== What you are asked to do ==
Below are entries to return in full. Keep each one exact.

-*-*-

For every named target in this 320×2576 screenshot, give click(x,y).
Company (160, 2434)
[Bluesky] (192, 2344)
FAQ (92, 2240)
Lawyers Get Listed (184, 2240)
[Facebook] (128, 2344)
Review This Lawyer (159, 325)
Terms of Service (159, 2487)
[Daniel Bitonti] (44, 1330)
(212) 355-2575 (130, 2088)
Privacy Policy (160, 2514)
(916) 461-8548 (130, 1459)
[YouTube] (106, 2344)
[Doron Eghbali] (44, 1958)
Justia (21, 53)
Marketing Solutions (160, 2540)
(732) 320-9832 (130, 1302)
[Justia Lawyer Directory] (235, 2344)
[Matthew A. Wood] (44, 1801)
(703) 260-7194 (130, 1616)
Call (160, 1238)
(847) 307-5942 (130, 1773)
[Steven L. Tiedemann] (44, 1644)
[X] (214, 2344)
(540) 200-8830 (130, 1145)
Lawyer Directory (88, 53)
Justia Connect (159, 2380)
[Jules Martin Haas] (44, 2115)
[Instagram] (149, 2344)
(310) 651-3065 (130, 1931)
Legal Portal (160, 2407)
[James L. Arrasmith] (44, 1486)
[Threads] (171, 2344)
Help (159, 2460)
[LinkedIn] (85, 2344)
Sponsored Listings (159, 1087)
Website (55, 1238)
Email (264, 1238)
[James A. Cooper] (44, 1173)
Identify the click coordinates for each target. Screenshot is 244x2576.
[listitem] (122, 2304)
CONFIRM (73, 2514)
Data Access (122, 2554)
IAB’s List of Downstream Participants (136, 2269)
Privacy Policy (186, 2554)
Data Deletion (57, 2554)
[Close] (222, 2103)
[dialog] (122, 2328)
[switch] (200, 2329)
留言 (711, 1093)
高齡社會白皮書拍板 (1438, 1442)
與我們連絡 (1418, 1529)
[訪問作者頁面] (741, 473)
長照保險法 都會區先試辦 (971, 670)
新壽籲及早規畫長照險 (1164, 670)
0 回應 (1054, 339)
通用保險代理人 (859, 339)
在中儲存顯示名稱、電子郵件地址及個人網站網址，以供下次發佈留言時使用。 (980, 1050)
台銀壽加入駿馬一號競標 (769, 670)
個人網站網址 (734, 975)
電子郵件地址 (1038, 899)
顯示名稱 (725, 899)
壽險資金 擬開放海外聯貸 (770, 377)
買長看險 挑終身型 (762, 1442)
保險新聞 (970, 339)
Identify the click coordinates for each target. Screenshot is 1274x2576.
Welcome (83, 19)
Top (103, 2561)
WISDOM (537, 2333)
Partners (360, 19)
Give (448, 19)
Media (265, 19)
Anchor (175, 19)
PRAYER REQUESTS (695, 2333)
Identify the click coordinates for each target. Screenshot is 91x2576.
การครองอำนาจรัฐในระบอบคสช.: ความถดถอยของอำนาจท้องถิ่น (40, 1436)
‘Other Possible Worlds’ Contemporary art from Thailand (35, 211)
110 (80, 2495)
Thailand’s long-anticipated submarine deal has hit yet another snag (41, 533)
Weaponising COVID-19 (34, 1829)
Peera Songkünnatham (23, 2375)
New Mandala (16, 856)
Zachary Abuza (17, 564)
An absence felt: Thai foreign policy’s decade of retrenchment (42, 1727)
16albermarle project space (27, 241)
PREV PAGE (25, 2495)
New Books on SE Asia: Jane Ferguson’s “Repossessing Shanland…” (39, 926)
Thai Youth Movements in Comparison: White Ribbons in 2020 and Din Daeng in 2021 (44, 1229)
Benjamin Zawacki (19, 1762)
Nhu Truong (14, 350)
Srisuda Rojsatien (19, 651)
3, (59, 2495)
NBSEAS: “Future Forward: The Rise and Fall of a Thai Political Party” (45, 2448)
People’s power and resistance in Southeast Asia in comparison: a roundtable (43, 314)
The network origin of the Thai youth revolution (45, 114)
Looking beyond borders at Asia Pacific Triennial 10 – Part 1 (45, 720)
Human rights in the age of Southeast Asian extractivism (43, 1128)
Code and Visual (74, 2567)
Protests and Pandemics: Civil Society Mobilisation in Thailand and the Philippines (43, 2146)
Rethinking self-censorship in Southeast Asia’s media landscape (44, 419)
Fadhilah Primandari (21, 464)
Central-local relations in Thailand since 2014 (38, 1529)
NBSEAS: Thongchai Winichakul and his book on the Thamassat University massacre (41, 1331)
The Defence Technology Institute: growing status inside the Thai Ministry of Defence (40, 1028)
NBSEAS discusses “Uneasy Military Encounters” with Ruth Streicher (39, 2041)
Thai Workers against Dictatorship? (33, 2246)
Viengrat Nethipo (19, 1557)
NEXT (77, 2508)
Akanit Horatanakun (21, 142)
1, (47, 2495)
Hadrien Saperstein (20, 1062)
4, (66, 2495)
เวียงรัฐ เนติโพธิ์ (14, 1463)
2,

-*-*-

== Response ==
For every named target in this 320×2576 screenshot, give click(x,y).
Company (160, 2434)
[Bluesky] (192, 2344)
FAQ (92, 2240)
Lawyers Get Listed (184, 2240)
[Facebook] (128, 2344)
Review This Lawyer (159, 325)
Terms of Service (159, 2487)
[Daniel Bitonti] (44, 1330)
(212) 355-2575 (130, 2088)
Privacy Policy (160, 2514)
(916) 461-8548 (130, 1459)
[YouTube] (106, 2344)
[Doron Eghbali] (44, 1958)
Justia (21, 53)
Marketing Solutions (160, 2540)
(732) 320-9832 (130, 1302)
[Justia Lawyer Directory] (235, 2344)
[Matthew A. Wood] (44, 1801)
(703) 260-7194 (130, 1616)
Call (160, 1238)
(847) 307-5942 (130, 1773)
[Steven L. Tiedemann] (44, 1644)
[X] (214, 2344)
(540) 200-8830 (130, 1145)
Lawyer Directory (88, 53)
Justia Connect (159, 2380)
[Jules Martin Haas] (44, 2115)
[Instagram] (149, 2344)
(310) 651-3065 (130, 1931)
Legal Portal (160, 2407)
[James L. Arrasmith] (44, 1486)
[Threads] (171, 2344)
Help (159, 2460)
[LinkedIn] (85, 2344)
Sponsored Listings (159, 1087)
Website (55, 1238)
Email (264, 1238)
[James A. Cooper] (44, 1173)
Identify the click coordinates for each target. Screenshot is 244x2576.
[listitem] (122, 2304)
CONFIRM (73, 2514)
Data Access (122, 2554)
IAB’s List of Downstream Participants (136, 2269)
Privacy Policy (186, 2554)
Data Deletion (57, 2554)
[Close] (222, 2103)
[dialog] (122, 2328)
[switch] (200, 2329)
留言 (711, 1093)
高齡社會白皮書拍板 (1438, 1442)
與我們連絡 (1418, 1529)
[訪問作者頁面] (741, 473)
長照保險法 都會區先試辦 (971, 670)
新壽籲及早規畫長照險 (1164, 670)
0 回應 (1054, 339)
通用保險代理人 (859, 339)
在中儲存顯示名稱、電子郵件地址及個人網站網址，以供下次發佈留言時使用。 (980, 1050)
台銀壽加入駿馬一號競標 (769, 670)
個人網站網址 (734, 975)
電子郵件地址 (1038, 899)
顯示名稱 (725, 899)
壽險資金 擬開放海外聯貸 (770, 377)
買長看險 挑終身型 (762, 1442)
保險新聞 (970, 339)
Identify the click coordinates for each target. Screenshot is 1274x2576.
Welcome (83, 19)
Top (103, 2561)
WISDOM (537, 2333)
Partners (360, 19)
Give (448, 19)
Media (265, 19)
Anchor (175, 19)
PRAYER REQUESTS (695, 2333)
Identify the click coordinates for each target. Screenshot is 91x2576.
การครองอำนาจรัฐในระบอบคสช.: ความถดถอยของอำนาจท้องถิ่น (40, 1436)
‘Other Possible Worlds’ Contemporary art from Thailand (35, 211)
110 (80, 2495)
Thailand’s long-anticipated submarine deal has hit yet another snag (41, 533)
Weaponising COVID-19 (34, 1829)
Peera Songkünnatham (23, 2375)
New Mandala (16, 856)
Zachary Abuza (17, 564)
An absence felt: Thai foreign policy’s decade of retrenchment (42, 1727)
16albermarle project space (27, 241)
PREV PAGE (25, 2495)
New Books on SE Asia: Jane Ferguson’s “Repossessing Shanland…” (39, 926)
Thai Youth Movements in Comparison: White Ribbons in 2020 and Din Daeng in 2021 (44, 1229)
Benjamin Zawacki (19, 1762)
Nhu Truong (14, 350)
Srisuda Rojsatien (19, 651)
3, (59, 2495)
NBSEAS: “Future Forward: The Rise and Fall of a Thai Political Party” (45, 2448)
People’s power and resistance in Southeast Asia in comparison: a roundtable (43, 314)
The network origin of the Thai youth revolution (45, 114)
Looking beyond borders at Asia Pacific Triennial 10 – Part 1 (45, 720)
Human rights in the age of Southeast Asian extractivism (43, 1128)
Code and Visual (74, 2567)
Protests and Pandemics: Civil Society Mobilisation in Thailand and the Philippines (43, 2146)
Rethinking self-censorship in Southeast Asia’s media landscape (44, 419)
Fadhilah Primandari (21, 464)
Central-local relations in Thailand since 2014 (38, 1529)
NBSEAS: Thongchai Winichakul and his book on the Thamassat University massacre (41, 1331)
The Defence Technology Institute: growing status inside the Thai Ministry of Defence (40, 1028)
NBSEAS discusses “Uneasy Military Encounters” with Ruth Streicher (39, 2041)
Thai Workers against Dictatorship? (33, 2246)
Viengrat Nethipo (19, 1557)
NEXT (77, 2508)
Akanit Horatanakun (21, 142)
1, (47, 2495)
Hadrien Saperstein (20, 1062)
4, (66, 2495)
เวียงรัฐ เนติโพธิ์ (14, 1463)
2,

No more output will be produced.